“Il segno zodiacale del Toro è un segno molto stabile in cui sono presenti testardaggine e molta possessività. La sua più grande virtù è la pazienza come anche la costanza. Il Toro è tenacissimo nel perseguire uno scopo, e quando la sorte gli è avversa, sa attendere con grande calma e ricominciare, senza affaticarsi e senza perdere tempo in recriminazioni che, per lui, sarebbero inutili”.
La vita nel Bronx si sa, non è mai facile per nessuno.
La stella di Kemba Walker nasce lì, nei sobborghi di Manhattan, l’8 Maggio 1990 da mamma Andrea e papà Paul, entrambi provenienti dalle Antigue. Fin da piccolino, Kemba nutre un’insaziabile passione per 2 cose: la danza (breakdance ed hip hop in particolare) e la pallacanestro. Con la danza arriva addirittura ad esibirsi alla giovane età di 12 anni all’Apollo Theater, uno dei palcoscenici più famosi della città, mentre nel basket inizia sul cemento, non sulle tavole del parquet. Il cemento è quello dei playground del Bronx, in primis Parque de los Ninos, poi Rucker Park, dove Kareem Abdul-Jabbar coniò il suo storico gancio cielo, dove “Dr. J” Julius Erving fece cadere le prime mandibole, dove Earl Manigault e Joe Hammond, ossia la storia dello streetball in persona, lasciarono ricordi indelebili nel corso degli anni.
Come detto, l’ambiente del Bronx non è mai stato rassicurante per un ragazzo, nemmeno per uno che si apprestava ad iniziare il suo anno da sophomore al college di UConn come era Walker nel 2009.
In un vespro d’Agosto, insieme ad altri ragazzi, era sul cemento del Parque de los Ninos per il Watson Classic, un torneo che si svolgeva in quel playground ogni estate. Walker palla in mano a 30’’ dal termine sul +2, accelerazione, crossover e… BANG.
Non è un’espressione per descrivere una tripla messa a segno, ma una vera e propria onomatopea. La sua azione infatti venne fermata dal suono di un colpo di pistola, che proveniva poco distante da lì. Kemba vide tutto con la coda dell’occhio.
Uno, due, tre, quattro spari.
All’interno della gabbia del campetto tutti, allenatori e giocatori, si buttarono a terra in preda al panico, per poi iniziare a correre verso la direzione opposta dal luogo del misfatto. Partita interrotta dal suono di colpi di arma da fuoco e dalle sirene della polizia che, di lì a poco, sarebbe arrivata sul posto.
Kemba frequentò la high school ad Harlem, più precisamente la Rice High School, alla quale fu sponsorizzato dal suo coach della Middle School, Carl Nickerson. Si dice infatti che il suo ex allenatore, al termine dell’ultimo anno di Walker nella scuola, abbia chiamato l’allenatore della Rice, Maurice Hicks, dicendogli “Hey, Moe. Dovresti venire a vedere Kemba Walker giocare. A lui interessa il vostro liceo, a voi potrebbe interessare lui”.

§ Esercizio proposto A:
Per ciascuna delle affermazioni (i), (ii) e (iii), di' se concorda con il brano su Kemba Walker, rispondendo sì o no e riportando alla lettera le parole del brano che lo decidono.
(i) Kemba Walker è nato l'8 maggio 1990.
(ii) A 12 anni Kemba si è esibito come ballerino all'Apollo Theater.
(iii) Alla Rice High School l'allenatore di Kemba era Carl Nickerson.
§ Esercizio proposto B: Continua il brano su Kemba Walker partendo dopo l’ultima frase riportata.
Le voci qui sotto sono materiale a parte e non hanno legami con il brano su Kemba Walker.

§ Materiale mostrato:

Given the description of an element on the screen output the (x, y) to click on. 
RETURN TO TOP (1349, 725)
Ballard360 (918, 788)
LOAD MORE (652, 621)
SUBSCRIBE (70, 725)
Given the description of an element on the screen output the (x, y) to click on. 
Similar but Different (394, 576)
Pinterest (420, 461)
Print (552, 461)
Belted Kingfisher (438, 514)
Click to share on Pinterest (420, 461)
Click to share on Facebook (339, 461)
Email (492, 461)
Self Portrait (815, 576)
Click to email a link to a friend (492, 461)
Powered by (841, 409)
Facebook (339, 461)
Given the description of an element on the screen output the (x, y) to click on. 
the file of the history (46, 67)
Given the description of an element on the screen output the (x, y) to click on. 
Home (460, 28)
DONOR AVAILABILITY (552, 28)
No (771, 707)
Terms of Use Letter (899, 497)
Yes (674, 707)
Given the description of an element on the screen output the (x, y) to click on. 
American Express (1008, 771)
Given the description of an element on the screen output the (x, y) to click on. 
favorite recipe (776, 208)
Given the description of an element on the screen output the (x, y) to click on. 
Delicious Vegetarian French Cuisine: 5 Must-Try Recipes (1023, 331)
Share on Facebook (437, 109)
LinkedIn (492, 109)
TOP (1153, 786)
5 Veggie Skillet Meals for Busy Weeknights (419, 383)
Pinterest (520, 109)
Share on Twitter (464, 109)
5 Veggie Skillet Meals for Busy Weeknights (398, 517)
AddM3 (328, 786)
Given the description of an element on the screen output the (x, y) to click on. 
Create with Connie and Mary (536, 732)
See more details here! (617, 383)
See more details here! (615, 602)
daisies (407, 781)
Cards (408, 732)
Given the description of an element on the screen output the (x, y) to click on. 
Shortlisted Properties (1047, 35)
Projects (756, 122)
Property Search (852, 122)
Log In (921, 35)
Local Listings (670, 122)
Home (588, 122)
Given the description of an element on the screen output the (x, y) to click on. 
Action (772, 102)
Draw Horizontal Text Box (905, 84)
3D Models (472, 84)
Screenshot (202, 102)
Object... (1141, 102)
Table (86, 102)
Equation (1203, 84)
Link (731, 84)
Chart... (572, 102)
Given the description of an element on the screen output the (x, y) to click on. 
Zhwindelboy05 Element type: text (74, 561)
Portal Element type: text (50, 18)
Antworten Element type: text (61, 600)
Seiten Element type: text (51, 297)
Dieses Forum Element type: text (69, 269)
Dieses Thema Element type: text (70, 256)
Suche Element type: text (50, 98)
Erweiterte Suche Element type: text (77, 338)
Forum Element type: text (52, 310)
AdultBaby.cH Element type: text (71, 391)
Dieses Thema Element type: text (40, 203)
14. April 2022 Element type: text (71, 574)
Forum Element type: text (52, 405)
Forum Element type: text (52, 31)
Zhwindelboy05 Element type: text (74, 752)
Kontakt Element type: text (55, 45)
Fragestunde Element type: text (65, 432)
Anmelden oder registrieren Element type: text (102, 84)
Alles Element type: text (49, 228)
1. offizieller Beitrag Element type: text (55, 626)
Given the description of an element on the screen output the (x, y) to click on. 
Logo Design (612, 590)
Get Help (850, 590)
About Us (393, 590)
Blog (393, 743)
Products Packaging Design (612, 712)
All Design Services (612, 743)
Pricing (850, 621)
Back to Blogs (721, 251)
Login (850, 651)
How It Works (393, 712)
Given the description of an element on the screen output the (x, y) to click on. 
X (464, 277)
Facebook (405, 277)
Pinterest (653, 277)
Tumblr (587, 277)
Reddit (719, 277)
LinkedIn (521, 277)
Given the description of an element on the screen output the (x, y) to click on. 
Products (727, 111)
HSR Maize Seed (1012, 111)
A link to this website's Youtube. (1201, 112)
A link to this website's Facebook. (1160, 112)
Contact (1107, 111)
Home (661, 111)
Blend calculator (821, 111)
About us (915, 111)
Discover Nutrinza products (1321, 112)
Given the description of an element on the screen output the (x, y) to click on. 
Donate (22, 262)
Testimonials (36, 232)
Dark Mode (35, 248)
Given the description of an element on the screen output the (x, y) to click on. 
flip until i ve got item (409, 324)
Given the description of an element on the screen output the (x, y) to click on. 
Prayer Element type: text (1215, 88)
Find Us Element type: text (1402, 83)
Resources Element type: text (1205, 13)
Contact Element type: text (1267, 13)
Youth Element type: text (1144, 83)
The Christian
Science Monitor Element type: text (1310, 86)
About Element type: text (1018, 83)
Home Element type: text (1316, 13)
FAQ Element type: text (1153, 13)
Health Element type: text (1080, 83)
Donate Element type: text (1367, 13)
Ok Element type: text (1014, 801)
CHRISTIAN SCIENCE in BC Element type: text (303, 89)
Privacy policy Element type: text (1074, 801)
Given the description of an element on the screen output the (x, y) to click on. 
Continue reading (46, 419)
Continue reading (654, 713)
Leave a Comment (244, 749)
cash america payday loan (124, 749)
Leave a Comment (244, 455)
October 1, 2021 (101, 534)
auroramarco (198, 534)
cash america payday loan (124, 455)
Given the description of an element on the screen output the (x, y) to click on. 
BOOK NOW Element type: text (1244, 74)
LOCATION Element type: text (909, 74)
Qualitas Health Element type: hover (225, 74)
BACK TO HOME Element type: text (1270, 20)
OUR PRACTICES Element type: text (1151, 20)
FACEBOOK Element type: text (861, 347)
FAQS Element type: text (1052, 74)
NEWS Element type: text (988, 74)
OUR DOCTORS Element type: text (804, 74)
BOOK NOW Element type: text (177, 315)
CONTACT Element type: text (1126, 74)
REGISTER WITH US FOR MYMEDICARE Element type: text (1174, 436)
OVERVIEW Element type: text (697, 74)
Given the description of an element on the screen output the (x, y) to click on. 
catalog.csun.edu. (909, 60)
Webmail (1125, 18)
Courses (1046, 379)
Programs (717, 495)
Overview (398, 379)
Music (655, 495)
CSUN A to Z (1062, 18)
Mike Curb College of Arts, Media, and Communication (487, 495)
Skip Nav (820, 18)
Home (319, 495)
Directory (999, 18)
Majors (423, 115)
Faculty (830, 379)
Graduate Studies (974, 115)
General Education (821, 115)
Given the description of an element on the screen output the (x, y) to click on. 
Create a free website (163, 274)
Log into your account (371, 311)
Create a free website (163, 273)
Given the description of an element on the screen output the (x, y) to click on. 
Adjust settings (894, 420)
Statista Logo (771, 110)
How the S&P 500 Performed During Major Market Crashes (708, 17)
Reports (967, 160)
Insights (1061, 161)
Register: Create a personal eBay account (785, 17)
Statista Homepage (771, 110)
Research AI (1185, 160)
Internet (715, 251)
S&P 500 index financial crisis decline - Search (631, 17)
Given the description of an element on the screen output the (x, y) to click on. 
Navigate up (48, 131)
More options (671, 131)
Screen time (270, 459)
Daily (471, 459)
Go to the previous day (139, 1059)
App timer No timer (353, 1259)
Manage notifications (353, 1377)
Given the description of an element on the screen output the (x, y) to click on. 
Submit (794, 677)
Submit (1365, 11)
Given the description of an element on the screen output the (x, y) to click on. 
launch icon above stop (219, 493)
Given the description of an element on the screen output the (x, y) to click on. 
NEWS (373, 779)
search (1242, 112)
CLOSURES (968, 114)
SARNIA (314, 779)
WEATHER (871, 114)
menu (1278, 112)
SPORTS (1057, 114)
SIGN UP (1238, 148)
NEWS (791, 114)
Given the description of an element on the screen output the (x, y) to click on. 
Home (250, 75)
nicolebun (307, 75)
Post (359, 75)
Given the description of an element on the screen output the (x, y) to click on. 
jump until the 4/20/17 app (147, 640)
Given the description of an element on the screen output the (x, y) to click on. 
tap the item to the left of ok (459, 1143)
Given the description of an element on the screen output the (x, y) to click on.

§ Risultato atteso A:
(i) Sì: «l’8 Maggio 1990».
(ii) Sì: «arriva addirittura ad esibirsi alla giovane età di 12 anni all’Apollo Theater».
(iii) No: «l’allenatore della Rice, Maurice Hicks».

§ Risultato atteso B:
Lì, nella Rice High School, ma soprattutto nella Gauchos Gym, palestra del liceo, passava intere nottate ad allenarsi, per migliorare con lo scopo di diventare, un giorno, “One of them who made it”, uno di quelli ad avercela fatta.
La prima stagione la giocò come cambio di Edgar Sosa, poi playmaker di Lousville, Biella e più recentemente Sassari, e le ultime due da titolarissimo e punta di diamante del quintetto base di coach Hicks. L’episodio, o meglio la partita, che pose definitivamente Kemba Walker sulla bocca di tutti fu il match durante il Nike Super Six del 2007, nella stagione prima del passaggio al college, contro la Simeon di Derrick Rose.
Walker su Rose: “L’ho visto giocare una volta la scorsa estate, la cosa più importante da dire è che certamente non posso essere intimidito da lui. È un penetratore, gli piace arrivare al ferro. Devo solo prenderlo faccia a faccia e non farlo respirare”.
Rose era sicuramente il miglior giocatore affrontato dalla squadra di Hicks in quella stagione, e Walker gli mise il cosiddetto bastone tra le ruote: 22 punti, ma con 9/19 al tiro e 0/7 da 3 punti, portando Rice alla vittoria per 53-51.
Col suo gioco frizzante, fatto di penetrazioni e tanta energia, ma anche assist, palle rubate e velocità supersonica aveva stregato gli addetti ai lavori, ed in maniera speciale Jim Calhoun, coach degli Huskies del college di Connecticut.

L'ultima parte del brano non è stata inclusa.